- What this task involves -
Report how many lines in the data include "pixels", with the number as the only reply.

- Study material -
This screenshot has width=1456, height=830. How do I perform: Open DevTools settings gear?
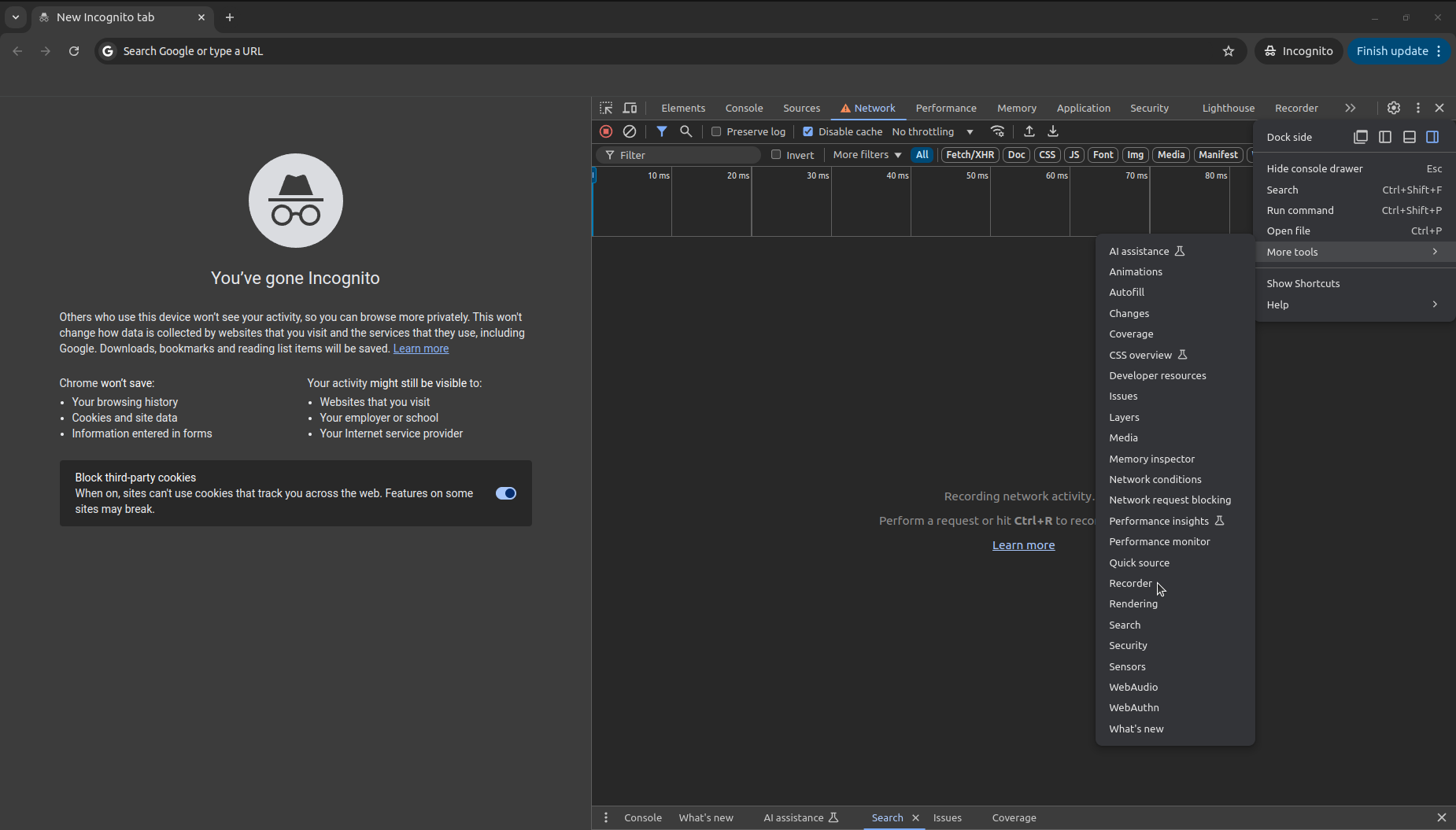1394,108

...

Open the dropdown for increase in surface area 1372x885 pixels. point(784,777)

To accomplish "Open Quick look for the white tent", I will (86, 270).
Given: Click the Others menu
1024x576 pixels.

- Written answer -
2